• **Document excerpt**:
============
For highly imbalanced problems in genomics, the majority negative class is often much easier to predict than the minority positive class.  In such cases, the number of true negatives will be high and drive the false positive rate very low, impacting auROC.  True negatives are not measured by precision or recall, so auPR is not inflated by easy-to-predict majority classes.  This makes auPR a better choice than auROC for some (but not all) problems in genomics.

Second, feature selection performed outside CV leads to higher performance compared to selection performed inside CV.  The improvement here is not drastic, but often is; this estimator selects a percentage of features based on their individual correlations with the class label, rather than considering features jointly.  Selecting features using a multivariate linear model with an L1 penalty outside CV leads to an even larger gap.  Another procedure performed outside CV balances the number of positive and negative classes by downsampling the majority class.  This drastically inflates performance, especially when combined with feature selection; the resulting auPR of 0.81 is nearly twice that of the same model evaluated correctly.
============
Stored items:

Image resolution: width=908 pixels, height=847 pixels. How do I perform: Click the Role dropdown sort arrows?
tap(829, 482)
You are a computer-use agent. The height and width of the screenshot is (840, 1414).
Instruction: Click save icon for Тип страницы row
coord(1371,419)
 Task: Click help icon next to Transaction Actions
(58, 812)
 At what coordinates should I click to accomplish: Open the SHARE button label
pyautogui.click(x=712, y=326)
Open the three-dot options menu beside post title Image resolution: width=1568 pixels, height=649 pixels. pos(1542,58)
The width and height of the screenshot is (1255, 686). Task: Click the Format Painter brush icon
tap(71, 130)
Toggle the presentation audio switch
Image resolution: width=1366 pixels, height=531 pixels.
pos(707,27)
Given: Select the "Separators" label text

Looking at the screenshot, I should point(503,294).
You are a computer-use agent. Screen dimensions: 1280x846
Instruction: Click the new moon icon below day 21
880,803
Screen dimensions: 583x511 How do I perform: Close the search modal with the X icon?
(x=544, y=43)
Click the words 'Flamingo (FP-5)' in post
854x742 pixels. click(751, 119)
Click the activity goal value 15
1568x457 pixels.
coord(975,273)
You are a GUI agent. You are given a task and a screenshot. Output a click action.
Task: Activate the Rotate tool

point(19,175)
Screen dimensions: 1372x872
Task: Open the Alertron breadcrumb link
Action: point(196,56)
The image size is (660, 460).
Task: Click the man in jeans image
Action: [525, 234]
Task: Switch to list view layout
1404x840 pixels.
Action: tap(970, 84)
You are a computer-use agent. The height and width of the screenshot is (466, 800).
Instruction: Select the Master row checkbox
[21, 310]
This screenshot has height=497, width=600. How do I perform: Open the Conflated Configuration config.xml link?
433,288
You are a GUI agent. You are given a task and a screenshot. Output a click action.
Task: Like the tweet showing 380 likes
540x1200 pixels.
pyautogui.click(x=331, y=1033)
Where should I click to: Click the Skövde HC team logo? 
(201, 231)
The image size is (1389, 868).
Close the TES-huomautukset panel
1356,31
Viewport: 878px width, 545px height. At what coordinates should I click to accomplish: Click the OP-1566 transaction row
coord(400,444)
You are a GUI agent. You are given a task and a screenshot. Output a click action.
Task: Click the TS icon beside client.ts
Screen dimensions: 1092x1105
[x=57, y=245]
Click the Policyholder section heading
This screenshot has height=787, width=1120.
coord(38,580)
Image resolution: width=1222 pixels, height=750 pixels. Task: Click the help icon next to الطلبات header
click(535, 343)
============
Can you print the full excerpt on auPR and feature selection outside cross-validation, word for word? You won't need the stored items for anything here.

• **Exercise answer**:
For highly imbalanced problems in genomics, the majority negative class is often much easier to predict than the minority positive class.  In such cases, the number of true negatives will be high and drive the false positive rate very low, impacting auROC.  True negatives are not measured by precision or recall, so auPR is not inflated by easy-to-predict majority classes.  This makes auPR a better choice than auROC for some (but not all) problems in genomics.

Second, feature selection performed outside CV leads to higher performance compared to selection performed inside CV.  The improvement here is not drastic, but often is; this estimator selects a percentage of features based on their individual correlations with the class label, rather than considering features jointly.  Selecting features using a multivariate linear model with an L1 penalty outside CV leads to an even larger gap.  Another procedure performed outside CV balances the number of positive and negative classes by downsampling the majority class.  This drastically inflates performance, especially when combined with feature selection; the resulting auPR of 0.81 is nearly twice that of the same model evaluated correctly.